[clang-cl] incorrectly encodes ordinary string literals containing universal-character-names in UTF-8

Quuxplusone commented 5 years ago


Bugzilla Link	PR41536
Status	REOPENED
Importance	P enhancement
Reported by	Casey Carter (Casey@Carter.net)
Reported on	2019-04-18 19:35:27 -0700
Last modified on	2019-04-19 18:59:49 -0700
Version	8.0
Hardware	PC Windows NT
CC	blitzrakete@gmail.com, dgregor@apple.com, efriedma@quicinc.com, erik.pilkington@gmail.com, llvm-bugs@lists.llvm.org, richard-llvm@metafoo.co.uk, rnk@google.com
Fixed by commit(s)
Attachments
Blocks
Blocked by
See also

Compiling this program:

  extern const char str[] = "\u0020\u00f4\u00e2";

  int main() {
    static_assert(sizeof(str) == 4, "BOOM");
    static_assert(sizeof(str) != 6, "BOOM");
  }

with "cl /FA /c" (presumably any version; notably the 19.20 release on Compiler
Explorar) succeeds, and produces assembly output containing the line:

  ?str@@3QBDB DB    ' ', 0f4H, 0e2H, 00H            ; str

note the three universal-character-names (UCNs) have been replaced with the
appropriate corresponding WINDOWS-1252 encodings,which happen to use the same
code unit values as Unicode, as required by [lex.ccon]/9.

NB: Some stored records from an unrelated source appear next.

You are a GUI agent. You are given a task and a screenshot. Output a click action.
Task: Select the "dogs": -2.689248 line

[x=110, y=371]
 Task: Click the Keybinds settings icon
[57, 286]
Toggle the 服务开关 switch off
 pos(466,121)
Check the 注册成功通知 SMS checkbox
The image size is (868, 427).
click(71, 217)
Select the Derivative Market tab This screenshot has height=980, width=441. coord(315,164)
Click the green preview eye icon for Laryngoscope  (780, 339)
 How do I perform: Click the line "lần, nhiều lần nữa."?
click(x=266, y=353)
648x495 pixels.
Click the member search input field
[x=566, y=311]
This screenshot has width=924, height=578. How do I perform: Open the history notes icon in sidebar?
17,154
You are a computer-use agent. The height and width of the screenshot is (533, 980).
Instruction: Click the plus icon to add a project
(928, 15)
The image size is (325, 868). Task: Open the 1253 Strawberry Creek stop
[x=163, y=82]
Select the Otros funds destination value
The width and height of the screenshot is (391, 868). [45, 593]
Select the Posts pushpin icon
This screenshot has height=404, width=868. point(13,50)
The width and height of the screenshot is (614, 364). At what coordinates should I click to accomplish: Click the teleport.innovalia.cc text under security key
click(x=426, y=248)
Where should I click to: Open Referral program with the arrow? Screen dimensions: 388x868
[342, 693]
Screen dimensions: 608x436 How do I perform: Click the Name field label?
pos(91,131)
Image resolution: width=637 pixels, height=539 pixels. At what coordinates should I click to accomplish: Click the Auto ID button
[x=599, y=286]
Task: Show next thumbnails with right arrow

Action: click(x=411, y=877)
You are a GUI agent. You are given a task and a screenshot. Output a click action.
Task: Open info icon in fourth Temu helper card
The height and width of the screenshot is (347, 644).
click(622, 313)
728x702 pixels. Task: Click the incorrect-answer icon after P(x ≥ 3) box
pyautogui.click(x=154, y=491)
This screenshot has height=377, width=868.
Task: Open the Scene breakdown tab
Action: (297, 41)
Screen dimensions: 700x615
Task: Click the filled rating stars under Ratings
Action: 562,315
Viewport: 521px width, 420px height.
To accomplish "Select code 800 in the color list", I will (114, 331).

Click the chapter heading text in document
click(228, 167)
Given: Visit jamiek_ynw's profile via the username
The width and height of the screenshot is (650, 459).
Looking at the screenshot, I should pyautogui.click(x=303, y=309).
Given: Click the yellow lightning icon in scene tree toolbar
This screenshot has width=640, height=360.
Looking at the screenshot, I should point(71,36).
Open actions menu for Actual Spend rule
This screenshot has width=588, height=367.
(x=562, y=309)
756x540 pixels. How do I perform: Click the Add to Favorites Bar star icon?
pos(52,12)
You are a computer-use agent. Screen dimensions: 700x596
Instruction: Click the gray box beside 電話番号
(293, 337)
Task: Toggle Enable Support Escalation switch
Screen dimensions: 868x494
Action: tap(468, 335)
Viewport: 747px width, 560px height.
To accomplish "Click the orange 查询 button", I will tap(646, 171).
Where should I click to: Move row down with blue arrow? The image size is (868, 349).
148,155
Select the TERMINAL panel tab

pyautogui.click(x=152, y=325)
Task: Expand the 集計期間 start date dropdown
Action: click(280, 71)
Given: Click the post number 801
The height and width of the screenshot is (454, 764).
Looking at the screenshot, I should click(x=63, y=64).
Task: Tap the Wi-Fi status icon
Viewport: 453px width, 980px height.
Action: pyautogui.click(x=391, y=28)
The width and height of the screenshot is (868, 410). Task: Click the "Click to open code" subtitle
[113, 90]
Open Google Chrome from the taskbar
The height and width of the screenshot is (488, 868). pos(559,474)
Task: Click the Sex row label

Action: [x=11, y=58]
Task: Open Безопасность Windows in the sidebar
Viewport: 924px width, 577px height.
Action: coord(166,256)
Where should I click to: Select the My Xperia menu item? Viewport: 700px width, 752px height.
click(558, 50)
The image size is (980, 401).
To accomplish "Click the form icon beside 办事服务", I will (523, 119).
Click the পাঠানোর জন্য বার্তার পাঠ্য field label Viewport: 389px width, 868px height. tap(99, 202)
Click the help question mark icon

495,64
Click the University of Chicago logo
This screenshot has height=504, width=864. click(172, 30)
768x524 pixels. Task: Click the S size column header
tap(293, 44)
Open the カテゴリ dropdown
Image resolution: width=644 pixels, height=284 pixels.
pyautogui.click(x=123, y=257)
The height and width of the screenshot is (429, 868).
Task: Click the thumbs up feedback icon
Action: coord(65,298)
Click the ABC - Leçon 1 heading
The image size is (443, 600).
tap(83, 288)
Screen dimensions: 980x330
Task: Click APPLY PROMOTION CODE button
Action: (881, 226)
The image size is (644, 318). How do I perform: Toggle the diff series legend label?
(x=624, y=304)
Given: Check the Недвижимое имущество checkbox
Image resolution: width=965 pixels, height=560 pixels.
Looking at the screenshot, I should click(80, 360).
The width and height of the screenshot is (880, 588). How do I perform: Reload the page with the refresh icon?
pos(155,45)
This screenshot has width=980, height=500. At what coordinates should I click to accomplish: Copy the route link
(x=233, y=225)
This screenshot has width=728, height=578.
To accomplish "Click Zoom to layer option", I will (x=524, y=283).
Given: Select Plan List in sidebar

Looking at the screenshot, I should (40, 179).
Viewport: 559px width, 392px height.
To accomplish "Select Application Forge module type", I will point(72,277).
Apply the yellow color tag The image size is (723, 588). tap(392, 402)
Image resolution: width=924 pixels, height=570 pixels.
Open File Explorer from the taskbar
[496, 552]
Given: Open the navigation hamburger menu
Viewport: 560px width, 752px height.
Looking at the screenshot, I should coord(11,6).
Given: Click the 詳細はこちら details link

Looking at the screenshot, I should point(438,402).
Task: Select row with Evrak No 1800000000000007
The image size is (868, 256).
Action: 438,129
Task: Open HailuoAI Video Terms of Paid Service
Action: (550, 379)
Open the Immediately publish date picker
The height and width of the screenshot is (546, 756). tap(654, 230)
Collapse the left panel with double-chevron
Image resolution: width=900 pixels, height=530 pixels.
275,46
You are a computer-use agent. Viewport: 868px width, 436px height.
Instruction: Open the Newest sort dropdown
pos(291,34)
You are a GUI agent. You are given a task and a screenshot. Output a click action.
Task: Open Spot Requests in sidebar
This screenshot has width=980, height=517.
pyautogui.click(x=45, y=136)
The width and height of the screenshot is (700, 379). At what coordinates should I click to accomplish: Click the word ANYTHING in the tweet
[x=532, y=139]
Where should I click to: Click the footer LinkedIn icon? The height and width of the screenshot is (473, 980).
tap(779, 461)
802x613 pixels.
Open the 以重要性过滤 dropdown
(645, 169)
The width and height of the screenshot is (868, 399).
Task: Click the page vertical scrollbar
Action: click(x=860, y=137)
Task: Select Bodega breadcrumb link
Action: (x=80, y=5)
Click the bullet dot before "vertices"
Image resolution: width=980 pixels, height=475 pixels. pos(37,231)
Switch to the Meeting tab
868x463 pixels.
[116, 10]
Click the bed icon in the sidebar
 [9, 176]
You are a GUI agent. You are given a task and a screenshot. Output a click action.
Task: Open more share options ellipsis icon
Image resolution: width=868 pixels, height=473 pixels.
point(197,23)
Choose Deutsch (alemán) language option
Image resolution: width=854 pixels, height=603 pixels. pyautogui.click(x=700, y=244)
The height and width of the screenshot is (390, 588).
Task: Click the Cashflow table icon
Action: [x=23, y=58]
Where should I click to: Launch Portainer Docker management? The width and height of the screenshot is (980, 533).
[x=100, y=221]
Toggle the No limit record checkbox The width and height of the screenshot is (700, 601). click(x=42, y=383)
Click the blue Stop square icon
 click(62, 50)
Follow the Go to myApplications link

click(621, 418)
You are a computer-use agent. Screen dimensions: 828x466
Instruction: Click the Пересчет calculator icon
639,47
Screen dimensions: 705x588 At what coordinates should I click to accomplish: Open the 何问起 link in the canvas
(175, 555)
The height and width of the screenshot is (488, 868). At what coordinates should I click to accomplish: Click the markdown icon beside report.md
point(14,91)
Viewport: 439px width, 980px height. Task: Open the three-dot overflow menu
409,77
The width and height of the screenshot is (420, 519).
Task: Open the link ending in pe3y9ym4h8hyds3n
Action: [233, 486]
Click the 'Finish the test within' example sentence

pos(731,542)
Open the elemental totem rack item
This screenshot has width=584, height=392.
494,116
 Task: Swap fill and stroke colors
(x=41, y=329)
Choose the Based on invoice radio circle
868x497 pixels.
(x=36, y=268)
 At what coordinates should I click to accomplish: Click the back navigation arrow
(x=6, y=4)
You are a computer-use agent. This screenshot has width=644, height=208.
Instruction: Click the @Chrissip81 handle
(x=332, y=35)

Compiling the same program with "clang-cl /FA /c" does not succeed: both
static_asserts fire. Commenting them out, the produced assembly contains the
line:

  .asciz    " \303\264\303\242"

which, despite using superior AT&T syntax, is substantially different. The UCNs
are now encoded in UTF-8, which will produce mojibake when output to a console
expecting WINDOWS-1252. \u0080 is another good example; cl rejects it since
U+0080 has no representation in WINDOWS-1252 whereas clang-cl encodes U+0080 in
UTF-8 without complaint.

Quuxplusone commented 5 years ago

I think clang is working as intended here. I looked at [lex.charset] in the C++
standard, and it specifically says that these \u characters are characters in
the UCS ISO standard:

"""
The character designated by the universal-character-name \UNNNNNNNN is that
character whose character
short name in ISO/IEC 10646 is NNNNNNNN; the character designated by the
universal-character-name \uNNNN
is that character whose character short name in ISO/IEC 10646 is 0000NNNN. I
"""

It's arguable that we should strive for bug-for-bug compatibility with MSVC in
this case, but I personally don't think we should.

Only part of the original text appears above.